The authors declare that they have no competing interests. The funders had no role in the design of the study; in the collection, analyses, or interpretation of data; in the writing of the manuscript, or in the decision to publish the results.

Figures

FIGURE 1
FIGURE 1
Purification and characterization of MVs derived from human plasma. (a) Schematic illustration of MV purification using sequential centrifugation protocols. (b) TEM images of plasma MVs (n = 4 per group) were shown, scale bar = 1 μm. (c) The diameters of isolated MVs (n = 3 per group) were measured using NTA. (d) MV positive markers (ANXA1, ANXA2, and ITGB1) and a negative marker (SP1) were detected in 100 μg pooled MV protein from the normal control group (n = 5), ARDS group (n = 5), and 20 μg THP‐1 cell lysate using western blot. ns, p > 0.05.
FIGURE 2
FIGURE 2
Comparison of plasma MV‐miR‐223 in different groups. (a) miR‐223 expression profile in various human primary cells from FANTOM5 database accessed on 05/18/2022. (b) normal control (n = 20) vs ARDS (n = 100). (c) Albuterol (n = 50) vs placebo (n = 50). (d) Direct lung injury (n = 54) vs indirect lung injury (n = 46) and (e) infectious (n = 66) vs non‐infectious (n = 28).
FIGURE 3
FIGURE 3
Plasma MV‐miR‐223 levels and mortality. (a) Survivors (n = 82) vs. non‐survivors (n = 18) at day 30. (b) MV‐miR‐223 distinguishes survivors from non‐survivors (area under the receiver operating characteristic curve [AUC] = 0.7021).
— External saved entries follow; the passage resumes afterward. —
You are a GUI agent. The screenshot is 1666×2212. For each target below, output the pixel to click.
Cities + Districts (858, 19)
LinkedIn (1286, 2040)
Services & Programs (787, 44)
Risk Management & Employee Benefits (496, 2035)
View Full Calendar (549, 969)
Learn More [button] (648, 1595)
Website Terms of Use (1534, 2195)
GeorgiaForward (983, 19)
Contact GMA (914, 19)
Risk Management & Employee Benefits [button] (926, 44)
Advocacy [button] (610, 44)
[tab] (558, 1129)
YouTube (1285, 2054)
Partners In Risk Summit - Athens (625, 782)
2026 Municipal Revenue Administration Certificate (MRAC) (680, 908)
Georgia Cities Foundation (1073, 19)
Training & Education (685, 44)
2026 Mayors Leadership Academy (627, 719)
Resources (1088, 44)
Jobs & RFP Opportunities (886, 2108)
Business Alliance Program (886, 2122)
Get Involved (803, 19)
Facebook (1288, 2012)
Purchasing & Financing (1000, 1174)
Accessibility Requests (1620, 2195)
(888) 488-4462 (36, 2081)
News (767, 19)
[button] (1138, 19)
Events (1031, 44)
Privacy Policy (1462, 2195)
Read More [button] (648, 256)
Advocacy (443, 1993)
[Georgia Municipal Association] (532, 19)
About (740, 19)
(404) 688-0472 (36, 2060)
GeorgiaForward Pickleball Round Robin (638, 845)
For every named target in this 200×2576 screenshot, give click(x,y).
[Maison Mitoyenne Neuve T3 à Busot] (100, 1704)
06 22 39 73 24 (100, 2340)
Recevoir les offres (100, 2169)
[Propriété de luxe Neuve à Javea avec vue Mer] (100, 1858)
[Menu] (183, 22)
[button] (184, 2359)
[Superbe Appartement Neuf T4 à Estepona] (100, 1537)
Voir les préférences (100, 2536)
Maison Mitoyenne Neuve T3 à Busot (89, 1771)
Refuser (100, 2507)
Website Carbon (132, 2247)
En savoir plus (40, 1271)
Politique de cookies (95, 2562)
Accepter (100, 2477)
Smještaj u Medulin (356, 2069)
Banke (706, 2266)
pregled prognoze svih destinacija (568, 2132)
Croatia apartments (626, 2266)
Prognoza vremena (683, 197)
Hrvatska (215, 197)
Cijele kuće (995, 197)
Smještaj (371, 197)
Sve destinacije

A cut‐off of 2.413 pg/ml provided the highest AUC. (c) Kaplan–Meier survival curves for ARDS patients censored at 30‐days follow‐up. (d) Kaplan–Meier survival curves for ARDS patients censored at 90‐days follow‐up.
FIGURE 4
FIGURE 4
Correlation analyses between plasma MV‐miR‐223 and the prognostic parameters in ARDS patients. Spearman correlation coefficient was used to test relationships between (a) MV‐miR‐223 and APACHE III score (n = 98), (b) MV‐miR‐223 and PaO2/FIO2 ratio (n = 93), (c) MV‐miR‐223 and ICU‐free days (n = 100), (d) MV‐miR‐223 and ventilator‐free days (n = 100), (e) MV‐miR‐223 and organs failure‐free days (n = 98), (f) MV‐miR‐223 and bilirubin (n = 72). (g) MV‐miR‐223 and WBC counts (n = 38).
FIGURE 5
FIGURE 5
The copies of miR‐223 per MV are increased in ARDS patients. Plasma MVs were isolated from normal subjects and ARDS patients (n = 5 per group) using sequential centrifugation protocols. (a) The MV protein concentration is determined using BCA assay. (b) The number of MV particles is measured using NTA. (c) The copy number of miR‐223 in each MV was calculated. (d) miR‐142 expression profile in various human primary cells from FANTOM5 database accessed on 09/23/2022. (e) The relative levels of plasma MV‐miR‐142 in normal subjects and ARDS patients. (f) miR‐182 expression profile in various human primary cells from FANTOM5 database accessed on 09/23/2022. (g) The relative levels of plasma MV‐miR‐182 in normal subjects and ARDS patients. ns, p > 0.05.